Update: Wild sales lift numbers have some data behind them

September 2, 2009 by Dave Haynes


UPDATE: I stand by my assertion that very big sales lift numbers cause nothing but raised eyebrows, but to the credit of the software company Isenzo that put out the release, they have now been in touch and provided some data.

Says CEO Peter Robson: “I agree that the percentage increases look a bit wild, however these are measurable results.”

He provided a data table that shows how the testing was done, using month 1 as the control with the 20 products on sale but no screens in place, and then month two and three using the sales data from the retailer. I’m not a researcher (were that no slappingly obvious) but there is at least some discipline here. Much better if there were stores in the test had no signs and research people would want to know about any other variables that might affect things. 

The promoted products are not familiar to me (they sell in the Western Cape of South Africa) but appears to be primarily tablets and supplements. Cytotech CytoTan Capsules 60s went from 17 units old to 139 after one month of testing and sold 185 the next month. Most of the products had lifts that were sustained, or if they dropped off, they were still well up from month 1.

Robson said the “network was rolled-out in just one province (the Western Cape). The group is now considering expanding the network into the rest of the country. There has also been considerable interest independent pharmacies.”

Robson kindly attached some images, like the one above. 

Original post … 

Some of you may have seen an excited news release the other day about a South African retailer getting whopper sales lifts as a direct result of the digital signage system.

And some of you may have been thinking, like me, “Oh, really.”

Well, I asked the CEO of the software company that did the release a few polite questions. Gave him a day. And I got no answers (since changed — see above).

If you missed it:

Results from a new internet-based digital-signage project in more than five dozen pharmacies in South Africa show that sales improved between 20% and 1200% for specific products that were advertised on the in-store network.
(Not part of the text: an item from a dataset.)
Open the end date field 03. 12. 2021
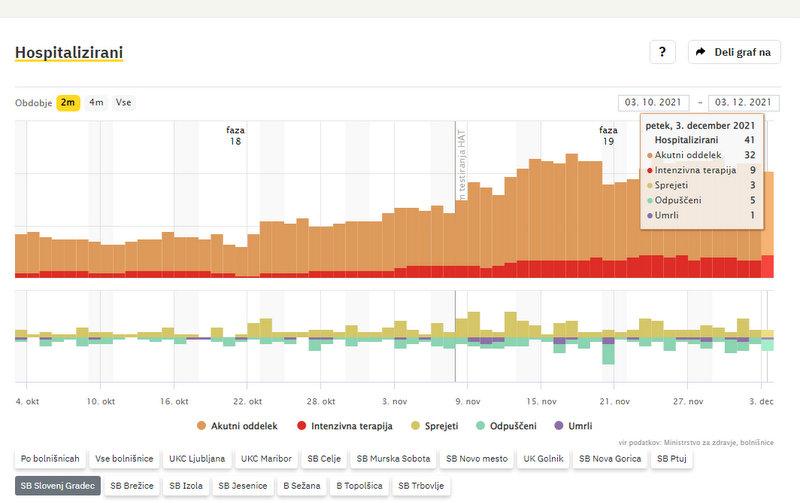This screenshot has height=503, width=800. (x=743, y=102)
Implemented by digital-signage house Purplemoss Media in 65 selected pharmacies in the Western Cape Province, the project delivered a return on investment (ROI) in an absurdly short space of time.

Purplemoss Media CEO Tony Read says: “The improvement in sales after only 30 to 60 days was nothing short of astonishing. In some cases the improvement in sales was so much better than anticipated that pharmacies ran out of stock on certain products”

Remote-controlled Screens:

Purplemoss project technicians installed a 37-inch LCD, Player PC and 3G modem in each of the selected pharmacies. For maximum exposure, they placed each LCD screen above the prescription counter at the back of each pharmacy. From their central offices, Purplemoss Media managed the content on all 65 screens over the 3G wireless connections.

“Not only did we transmit advertisements to all these pharmacies simultaneously, but we updated ads in realtime and scheduled updates to go live automatically on particular dates and times,” says Read.

The software behind it all:

To carry out this feat, Purplemoss Media used the industry-leading Mediacaster package developed by Isenzo, a South African company specializing in digital-signage software.

If you are going to put out a release with these sorts of numbers, you really ought to have some detail to back up the assertions. It would be fantastic to get a 120 per cent lift in sales, and even 20 per cent is above what research suggests is the accepted norm for lifts from in-store digital promotion. So even the worst performer got a 20 per cent spike?

The first red flag are the round numbers. Not 19%. But 20% Not 1184% But 1200%. 

Was it a controlled study? How were the goods promoted? There are a bunch of questions unanswered.

This matters because the industry, as a whole, is working really hard to establish standards and credibility by locking down its audience measurement standards and how it does research in areas like sales performance. Along comes this sort of hyper-excited and vague report, it gets circulated around the industry, some excited sales people build it into their presentations, and the retailers at the other end of the presentation table roll their eyes and think to themselves, “These digital signage people are cowboys.”

There’s a business case to be made with even modest sales lifts in retail. But utterly wild three and four-digit lifts don’t help make the case. They work against it.  

APPENDED COMMENTS: My suspicion is research nerds would still be unimpressed with the validity of the data, but the company should be credited for providing some data, at least. There may be all kinds of variables that would lead to that kind of store sales impact, and there’s no control set of stores without screens to comapre against, but by providing some “for example” data, the percentages that look like whoppers get a little legitimacy. I still think I’d back off the biggest numbers and tell a story that’s impressive, but not give cause for the kind of skepticism that would invariably come up based on what got released.